I write this while I’ve been organizing my finances from ownership of a home in partnership these last five years.  It has been a great blessing for me.   I have seen the great opportunities and ramifications of home-ownership.  These past years have allowed me to feel responsibility and purpose.  It has allowed me a great prosperity.  


Recently I decided to purchase the same house from my business partner.  I did this in the beginning of october.  I had many reasons why I wanted to keep this house.  Most of which are due to my financial position in the world.  It made more sense to buy the house than sell and part ways.  I now feel differently about homeownership.  Mostly the feelings are of a great weight upon my shoulders.  Again, this comes from my current position in the world.  


Some of this position comes from the cutback in hours of where I work not two months after I take on sole-proprietor ownership.

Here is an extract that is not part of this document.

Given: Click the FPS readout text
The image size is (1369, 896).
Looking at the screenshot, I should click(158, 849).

From the places that I would normally rely upon for extra income experiencing a “freeze” in hiring.  People who would move on in their lives are staying put.  My chance for advancement has not been prescribed.  I’m starting to struggle to have a good night’s sleep.  


So how humbling to watch the presidential inauguration today.  From a place where it would not normally be seen, hope is found.  I want to point on some of the things that were said today, but I want to do it with a transcript of the Obama’s speech in hand.  I am presently watching as Obama sees Bush off in a helicopter.  Now standing with Joe Biden and their significant others.  I won’t say how I feel about Bush.  I won’t say how I feel about Obama.  I will say that it is sad that it requires a time of crisis for we as a people to come together.  I can’t imagine the thoughts going through Former President Bush’s mind as he passes over the white house looking back.  Not to mention Obama’s thoughts regarding what’s ahead.

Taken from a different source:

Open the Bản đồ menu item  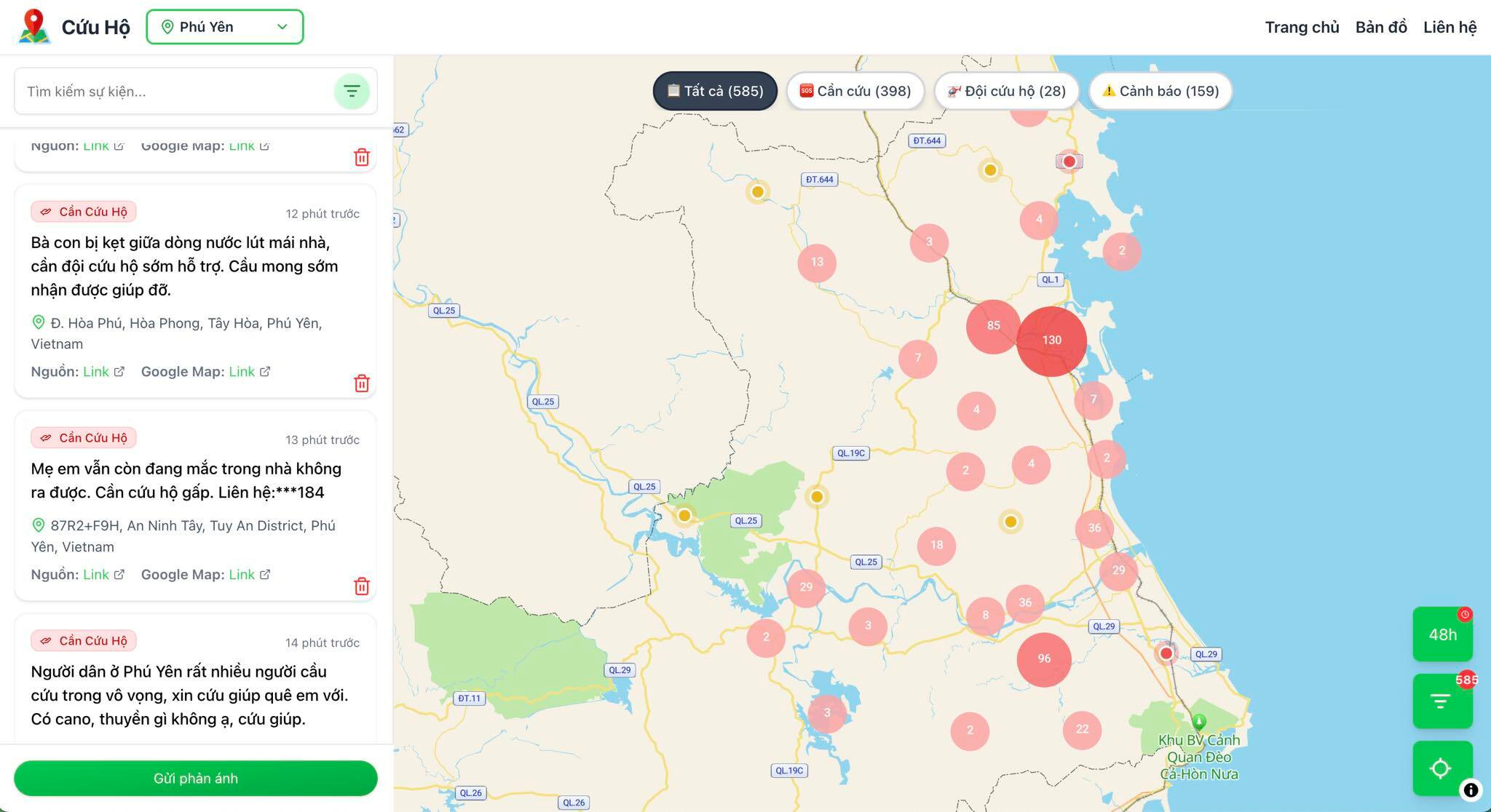click(x=1380, y=27)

This is my point.  The road ahead it hard and we can all feel that.  But at least there is hope.  At least there is a light.  Some may not see it that way.  I offer this thought though.  I have been brought up to believe in progress.  Partly that comes from my Mormon background.  The thought of eternal progression.  We as a human race have progressed in so many things the last century but it feels like the places that we haven’t progressed in many places that need progress.  If half of what Obama promises happen,we will start that progress.  I’m ready.  To quote Stephen Sondheim’s charecter Bobby, “I’m ready.”